Most conversations about agent autonomy start in the wrong place. They ask how capable the model is, how long the context window is, how many tools the agent can call, or how much freedom the user is willing to grant. Those questions matter, but they are not the first boundary. The first boundary is whether the system can tell when the agent is right.

An agent is not autonomous because it can try a task. It is autonomous when the surrounding system can decide whether the attempt worked. Without that check, the agent is not operating independently. It is producing work that a human still has to interpret, inspect, and absorb the risk of. The autonomy has not disappeared. It has just been moved onto the reviewer.

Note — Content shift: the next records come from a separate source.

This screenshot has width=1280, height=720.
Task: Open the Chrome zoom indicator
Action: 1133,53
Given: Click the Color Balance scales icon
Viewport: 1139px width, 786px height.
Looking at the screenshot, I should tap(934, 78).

This makes task routing much clearer. If the objective is clear and the result is machine-checkable, the agent can run. If the objective is clear but only a human can judge the result, the next useful move is usually to build the check. If signals exist but the objective is fuzzy, the work is to sharpen the target until those signals mean something. If neither the objective nor the verification surface is clear, calling the task autonomous is just optimism with better tooling.

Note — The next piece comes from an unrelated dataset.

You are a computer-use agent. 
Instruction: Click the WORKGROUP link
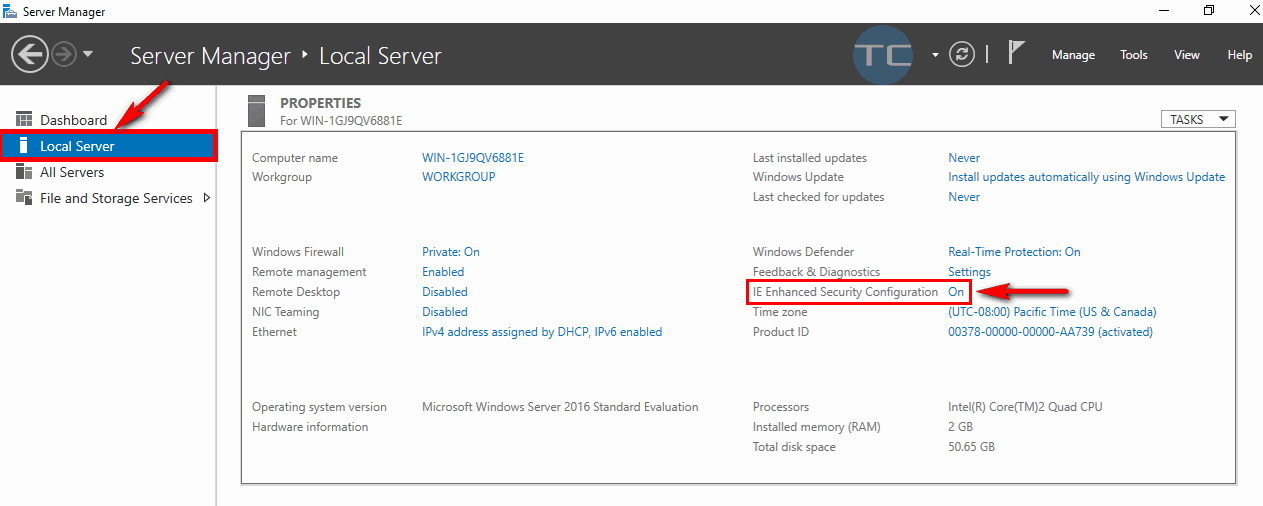[459, 177]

This is why tests, linters, screenshots, health checks, replayable logs, and acceptance criteria are not bureaucratic accessories around agent work. They are the thing that turns effort into autonomy. A model can generate code without a test suite. It can summarize research without source-health checks. It can click through a browser without an assertion on the page state. In all three cases, the agent may still be useful, but the responsibility for knowing whether it succeeded remains outside the system.

The mistake is to route work by confidence in the agent rather than by maturity of the verification surface. A stronger model helps at the margin. It makes better first moves and recovers from messier states. But if the task has no executable notion of success, the stronger model mostly becomes a more fluent producer of unverifiable output. It may reduce the number of obvious mistakes while making the remaining uncertainty harder to see.

The better design habit is to ask what would make the task checkable before asking which agent should do it. For coding work, that may be a failing test written first. For research, it may be source counts, primary-source retrieval, freshness checks, and explicit gaps. For operational work, it may be a before-and-after state that survives the turn. For writing, it may be a rubric that rejects the known failure modes rather than a vague instruction to make the piece good.

This changes the meaning of delegation. Delegating a task to an agent without a check is not really delegation. It is asking the agent to create something and asking the human to absorb the verification burden afterward. Delegating a task with a check is different. The human defines the target and the system carries more of the loop. The agent can attempt, observe, repair, and stop because the environment has a way to answer back.

The practical unit of autonomy is therefore not the agent. It is the checked loop. A clear target, an action surface, a feedback signal, and a stop condition. When that loop exists, autonomy can expand safely. When it does not, the honest next step is not to give the agent more freedom. It is to build the missing check.